Data records:
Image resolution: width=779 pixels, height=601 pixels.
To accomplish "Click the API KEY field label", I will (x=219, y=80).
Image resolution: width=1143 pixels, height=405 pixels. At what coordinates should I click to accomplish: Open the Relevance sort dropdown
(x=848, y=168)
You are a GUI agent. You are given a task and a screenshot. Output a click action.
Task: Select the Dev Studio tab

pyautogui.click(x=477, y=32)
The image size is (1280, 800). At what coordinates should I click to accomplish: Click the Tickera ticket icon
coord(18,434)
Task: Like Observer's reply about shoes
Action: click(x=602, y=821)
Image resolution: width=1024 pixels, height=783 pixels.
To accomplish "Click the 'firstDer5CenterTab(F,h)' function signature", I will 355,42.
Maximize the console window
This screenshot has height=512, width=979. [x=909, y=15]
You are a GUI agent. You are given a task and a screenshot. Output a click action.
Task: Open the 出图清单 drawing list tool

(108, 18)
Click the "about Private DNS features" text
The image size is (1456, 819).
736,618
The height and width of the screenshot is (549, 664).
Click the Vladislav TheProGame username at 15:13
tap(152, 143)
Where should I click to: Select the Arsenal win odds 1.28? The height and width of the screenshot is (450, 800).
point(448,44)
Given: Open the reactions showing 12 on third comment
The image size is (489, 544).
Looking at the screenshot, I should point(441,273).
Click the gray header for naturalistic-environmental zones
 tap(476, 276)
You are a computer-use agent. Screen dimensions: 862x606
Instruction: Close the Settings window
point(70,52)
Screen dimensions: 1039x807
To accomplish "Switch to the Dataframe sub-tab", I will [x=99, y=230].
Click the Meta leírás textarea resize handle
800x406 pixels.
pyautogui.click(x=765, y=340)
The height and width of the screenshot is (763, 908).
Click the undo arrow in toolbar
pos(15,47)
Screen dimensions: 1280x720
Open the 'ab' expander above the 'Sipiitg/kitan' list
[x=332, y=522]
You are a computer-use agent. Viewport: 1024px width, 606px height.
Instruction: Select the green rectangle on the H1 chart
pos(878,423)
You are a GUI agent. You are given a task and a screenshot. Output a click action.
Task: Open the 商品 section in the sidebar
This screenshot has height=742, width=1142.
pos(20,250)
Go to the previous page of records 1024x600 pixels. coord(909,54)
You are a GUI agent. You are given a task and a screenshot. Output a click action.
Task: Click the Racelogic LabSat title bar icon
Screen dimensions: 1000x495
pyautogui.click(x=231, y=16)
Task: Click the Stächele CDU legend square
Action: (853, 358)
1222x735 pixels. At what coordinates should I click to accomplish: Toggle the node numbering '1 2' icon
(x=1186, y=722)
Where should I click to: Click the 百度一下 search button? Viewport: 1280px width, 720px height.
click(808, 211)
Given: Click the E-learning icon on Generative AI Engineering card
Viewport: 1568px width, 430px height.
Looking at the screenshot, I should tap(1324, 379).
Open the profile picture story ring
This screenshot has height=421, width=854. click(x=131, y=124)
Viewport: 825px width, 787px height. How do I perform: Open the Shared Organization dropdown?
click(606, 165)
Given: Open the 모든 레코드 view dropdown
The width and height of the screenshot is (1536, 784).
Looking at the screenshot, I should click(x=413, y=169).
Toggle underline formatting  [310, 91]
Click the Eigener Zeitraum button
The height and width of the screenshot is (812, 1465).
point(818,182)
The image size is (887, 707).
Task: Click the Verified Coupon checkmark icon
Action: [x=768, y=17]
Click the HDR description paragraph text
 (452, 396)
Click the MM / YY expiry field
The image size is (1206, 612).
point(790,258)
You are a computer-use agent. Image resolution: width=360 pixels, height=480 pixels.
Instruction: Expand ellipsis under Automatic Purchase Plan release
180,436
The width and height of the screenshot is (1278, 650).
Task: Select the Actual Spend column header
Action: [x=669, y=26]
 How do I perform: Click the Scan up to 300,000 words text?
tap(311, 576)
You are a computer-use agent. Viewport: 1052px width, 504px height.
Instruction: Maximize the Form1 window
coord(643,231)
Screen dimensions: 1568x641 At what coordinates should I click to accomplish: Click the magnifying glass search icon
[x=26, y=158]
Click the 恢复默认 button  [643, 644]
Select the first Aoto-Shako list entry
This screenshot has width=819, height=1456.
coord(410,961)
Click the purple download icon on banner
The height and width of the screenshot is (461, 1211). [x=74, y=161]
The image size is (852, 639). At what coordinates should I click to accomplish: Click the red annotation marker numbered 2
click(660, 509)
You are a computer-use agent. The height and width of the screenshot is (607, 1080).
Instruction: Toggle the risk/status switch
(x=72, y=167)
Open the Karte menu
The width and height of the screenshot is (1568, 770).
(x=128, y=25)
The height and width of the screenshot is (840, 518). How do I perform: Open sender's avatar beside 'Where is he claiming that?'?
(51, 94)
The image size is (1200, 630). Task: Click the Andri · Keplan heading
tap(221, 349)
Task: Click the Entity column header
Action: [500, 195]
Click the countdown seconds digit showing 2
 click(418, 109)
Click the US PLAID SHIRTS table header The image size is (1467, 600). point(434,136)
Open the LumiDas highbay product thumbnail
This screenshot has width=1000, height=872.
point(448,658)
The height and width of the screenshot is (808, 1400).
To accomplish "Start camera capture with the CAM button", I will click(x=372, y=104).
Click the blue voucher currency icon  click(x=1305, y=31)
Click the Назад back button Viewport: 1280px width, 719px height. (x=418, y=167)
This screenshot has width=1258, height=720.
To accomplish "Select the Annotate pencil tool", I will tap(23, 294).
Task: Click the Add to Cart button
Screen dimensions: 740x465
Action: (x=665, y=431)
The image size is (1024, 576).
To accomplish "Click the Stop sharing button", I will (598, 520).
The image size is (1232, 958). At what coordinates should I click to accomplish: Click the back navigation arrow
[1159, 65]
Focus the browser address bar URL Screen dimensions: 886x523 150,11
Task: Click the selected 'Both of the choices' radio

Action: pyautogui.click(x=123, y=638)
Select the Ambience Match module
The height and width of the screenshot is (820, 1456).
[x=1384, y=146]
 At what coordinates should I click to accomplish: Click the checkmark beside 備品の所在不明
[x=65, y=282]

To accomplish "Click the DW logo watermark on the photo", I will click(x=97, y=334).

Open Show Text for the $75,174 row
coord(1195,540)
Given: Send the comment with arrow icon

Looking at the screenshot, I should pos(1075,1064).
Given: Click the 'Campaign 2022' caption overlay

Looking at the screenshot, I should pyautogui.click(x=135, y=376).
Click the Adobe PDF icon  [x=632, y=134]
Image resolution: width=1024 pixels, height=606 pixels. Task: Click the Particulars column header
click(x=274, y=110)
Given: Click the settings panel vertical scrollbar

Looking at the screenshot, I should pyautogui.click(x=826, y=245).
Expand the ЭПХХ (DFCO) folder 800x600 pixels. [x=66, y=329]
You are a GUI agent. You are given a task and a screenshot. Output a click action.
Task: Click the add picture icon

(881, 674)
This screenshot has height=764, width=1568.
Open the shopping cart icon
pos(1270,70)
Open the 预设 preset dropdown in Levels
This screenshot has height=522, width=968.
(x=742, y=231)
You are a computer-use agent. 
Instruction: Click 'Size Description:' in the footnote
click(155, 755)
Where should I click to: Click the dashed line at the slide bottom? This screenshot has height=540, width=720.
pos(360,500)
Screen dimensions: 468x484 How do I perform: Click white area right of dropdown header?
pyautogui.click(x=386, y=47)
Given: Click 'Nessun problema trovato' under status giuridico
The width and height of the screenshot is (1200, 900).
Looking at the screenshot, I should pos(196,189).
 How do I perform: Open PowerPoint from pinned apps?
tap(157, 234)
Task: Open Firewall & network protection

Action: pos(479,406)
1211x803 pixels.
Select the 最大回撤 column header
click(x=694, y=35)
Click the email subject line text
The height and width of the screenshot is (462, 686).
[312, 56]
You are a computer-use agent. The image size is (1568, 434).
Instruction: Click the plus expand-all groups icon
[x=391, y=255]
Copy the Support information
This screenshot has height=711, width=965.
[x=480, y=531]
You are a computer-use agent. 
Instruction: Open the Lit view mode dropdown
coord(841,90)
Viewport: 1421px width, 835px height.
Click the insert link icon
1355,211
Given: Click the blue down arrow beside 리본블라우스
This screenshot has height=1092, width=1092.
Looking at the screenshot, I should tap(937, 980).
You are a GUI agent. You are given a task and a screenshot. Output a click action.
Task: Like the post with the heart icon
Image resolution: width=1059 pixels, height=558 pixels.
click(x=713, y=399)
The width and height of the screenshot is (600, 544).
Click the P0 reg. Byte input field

Required action: Check the lines above and copy each one that includes "computer".

Output:
You are a computer-use agent. Screen dimensions: 862x606
You are a computer-use agent. Viewport: 1024px width, 606px height.
You are a computer-use agent. Image resolution: width=360 pixels, height=480 pixels.
You are a computer-use agent. Viewport: 1052px width, 504px height.
You are a computer-use agent. The height and width of the screenshot is (607, 1080).
You are a computer-use agent. 
You are a computer-use agent. The image size is (1568, 434).
You are a computer-use agent. 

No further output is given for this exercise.